### AIM OF THE EXERCISE
Copy every one of the following lines verbatim, with no changes.

◇ ◇ ◇ ◇

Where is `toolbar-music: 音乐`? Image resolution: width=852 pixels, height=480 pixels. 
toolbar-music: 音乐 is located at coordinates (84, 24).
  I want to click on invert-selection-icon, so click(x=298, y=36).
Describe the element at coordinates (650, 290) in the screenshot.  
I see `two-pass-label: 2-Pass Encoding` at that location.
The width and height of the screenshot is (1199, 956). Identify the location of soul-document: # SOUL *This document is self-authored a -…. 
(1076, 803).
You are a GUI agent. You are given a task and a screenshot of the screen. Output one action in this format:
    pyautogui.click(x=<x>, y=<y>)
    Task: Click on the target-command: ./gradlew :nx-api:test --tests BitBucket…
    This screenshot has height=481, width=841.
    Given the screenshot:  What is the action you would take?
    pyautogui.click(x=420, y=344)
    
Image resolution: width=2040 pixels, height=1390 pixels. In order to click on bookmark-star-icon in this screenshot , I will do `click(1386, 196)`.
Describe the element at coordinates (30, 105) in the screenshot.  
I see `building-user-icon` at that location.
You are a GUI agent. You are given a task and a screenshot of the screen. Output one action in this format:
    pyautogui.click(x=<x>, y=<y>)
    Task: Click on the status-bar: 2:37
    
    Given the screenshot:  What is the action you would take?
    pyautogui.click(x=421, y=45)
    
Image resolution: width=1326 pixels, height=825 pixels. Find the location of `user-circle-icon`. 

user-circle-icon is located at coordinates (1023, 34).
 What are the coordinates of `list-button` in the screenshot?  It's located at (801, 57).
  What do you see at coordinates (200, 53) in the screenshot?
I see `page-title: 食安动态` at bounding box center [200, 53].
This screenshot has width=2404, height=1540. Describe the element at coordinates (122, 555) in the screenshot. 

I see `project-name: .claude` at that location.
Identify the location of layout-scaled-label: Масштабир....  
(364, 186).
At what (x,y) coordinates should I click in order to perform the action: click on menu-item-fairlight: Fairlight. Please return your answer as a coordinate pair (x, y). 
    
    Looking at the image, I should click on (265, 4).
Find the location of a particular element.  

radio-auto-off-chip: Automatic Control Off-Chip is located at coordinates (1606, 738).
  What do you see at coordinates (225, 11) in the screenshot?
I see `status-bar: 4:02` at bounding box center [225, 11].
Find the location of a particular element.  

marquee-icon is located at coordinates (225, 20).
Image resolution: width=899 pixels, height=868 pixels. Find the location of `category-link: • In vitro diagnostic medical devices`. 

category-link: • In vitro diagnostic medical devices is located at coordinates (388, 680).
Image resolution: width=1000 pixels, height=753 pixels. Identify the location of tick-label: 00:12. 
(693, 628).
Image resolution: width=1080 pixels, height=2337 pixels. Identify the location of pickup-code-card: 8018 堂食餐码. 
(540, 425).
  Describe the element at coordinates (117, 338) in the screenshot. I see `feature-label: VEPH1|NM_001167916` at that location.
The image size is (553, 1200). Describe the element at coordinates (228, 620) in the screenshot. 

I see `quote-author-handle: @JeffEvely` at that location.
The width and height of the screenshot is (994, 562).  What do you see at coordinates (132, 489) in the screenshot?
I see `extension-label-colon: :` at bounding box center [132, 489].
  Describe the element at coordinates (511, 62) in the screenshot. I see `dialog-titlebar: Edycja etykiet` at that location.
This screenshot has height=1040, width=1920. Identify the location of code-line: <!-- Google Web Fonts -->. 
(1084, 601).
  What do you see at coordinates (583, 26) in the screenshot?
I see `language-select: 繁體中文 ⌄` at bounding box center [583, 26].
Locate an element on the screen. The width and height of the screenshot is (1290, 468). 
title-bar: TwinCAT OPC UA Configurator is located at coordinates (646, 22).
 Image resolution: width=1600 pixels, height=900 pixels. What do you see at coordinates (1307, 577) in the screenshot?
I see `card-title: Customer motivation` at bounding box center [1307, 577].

◇ ◇ ◇ ◇

### WRITTEN RESPONSE
Where is `toolbar-music: 音乐`? Image resolution: width=852 pixels, height=480 pixels. 
toolbar-music: 音乐 is located at coordinates (84, 24).
  I want to click on invert-selection-icon, so click(x=298, y=36).
Describe the element at coordinates (650, 290) in the screenshot.  
I see `two-pass-label: 2-Pass Encoding` at that location.
The width and height of the screenshot is (1199, 956). Identify the location of soul-document: # SOUL *This document is self-authored a -…. 
(1076, 803).
You are a GUI agent. You are given a task and a screenshot of the screen. Output one action in this format:
    pyautogui.click(x=<x>, y=<y>)
    Task: Click on the target-command: ./gradlew :nx-api:test --tests BitBucket…
    This screenshot has height=481, width=841.
    Given the screenshot:  What is the action you would take?
    pyautogui.click(x=420, y=344)
    
Image resolution: width=2040 pixels, height=1390 pixels. In order to click on bookmark-star-icon in this screenshot , I will do `click(1386, 196)`.
Describe the element at coordinates (30, 105) in the screenshot.  
I see `building-user-icon` at that location.
You are a GUI agent. You are given a task and a screenshot of the screen. Output one action in this format:
    pyautogui.click(x=<x>, y=<y>)
    Task: Click on the status-bar: 2:37
    
    Given the screenshot:  What is the action you would take?
    pyautogui.click(x=421, y=45)
    
Image resolution: width=1326 pixels, height=825 pixels. Find the location of `user-circle-icon`. 

user-circle-icon is located at coordinates (1023, 34).
 What are the coordinates of `list-button` in the screenshot?  It's located at (801, 57).
  What do you see at coordinates (200, 53) in the screenshot?
I see `page-title: 食安动态` at bounding box center [200, 53].
This screenshot has width=2404, height=1540. Describe the element at coordinates (122, 555) in the screenshot. 

I see `project-name: .claude` at that location.
Identify the location of layout-scaled-label: Масштабир....  
(364, 186).
At what (x,y) coordinates should I click in order to perform the action: click on menu-item-fairlight: Fairlight. Please return your answer as a coordinate pair (x, y). 
    
    Looking at the image, I should click on (265, 4).
Find the location of a particular element.  

radio-auto-off-chip: Automatic Control Off-Chip is located at coordinates (1606, 738).
  What do you see at coordinates (225, 11) in the screenshot?
I see `status-bar: 4:02` at bounding box center [225, 11].
Find the location of a particular element.  

marquee-icon is located at coordinates (225, 20).
Image resolution: width=899 pixels, height=868 pixels. Find the location of `category-link: • In vitro diagnostic medical devices`. 

category-link: • In vitro diagnostic medical devices is located at coordinates (388, 680).
Image resolution: width=1000 pixels, height=753 pixels. Identify the location of tick-label: 00:12. 
(693, 628).
Image resolution: width=1080 pixels, height=2337 pixels. Identify the location of pickup-code-card: 8018 堂食餐码. 
(540, 425).
  Describe the element at coordinates (117, 338) in the screenshot. I see `feature-label: VEPH1|NM_001167916` at that location.
The image size is (553, 1200). Describe the element at coordinates (228, 620) in the screenshot. 

I see `quote-author-handle: @JeffEvely` at that location.
The width and height of the screenshot is (994, 562).  What do you see at coordinates (132, 489) in the screenshot?
I see `extension-label-colon: :` at bounding box center [132, 489].
  Describe the element at coordinates (511, 62) in the screenshot. I see `dialog-titlebar: Edycja etykiet` at that location.
This screenshot has height=1040, width=1920. Identify the location of code-line: <!-- Google Web Fonts -->. 
(1084, 601).
  What do you see at coordinates (583, 26) in the screenshot?
I see `language-select: 繁體中文 ⌄` at bounding box center [583, 26].
Locate an element on the screen. The width and height of the screenshot is (1290, 468). 
title-bar: TwinCAT OPC UA Configurator is located at coordinates (646, 22).
 Image resolution: width=1600 pixels, height=900 pixels. What do you see at coordinates (1307, 577) in the screenshot?
I see `card-title: Customer motivation` at bounding box center [1307, 577].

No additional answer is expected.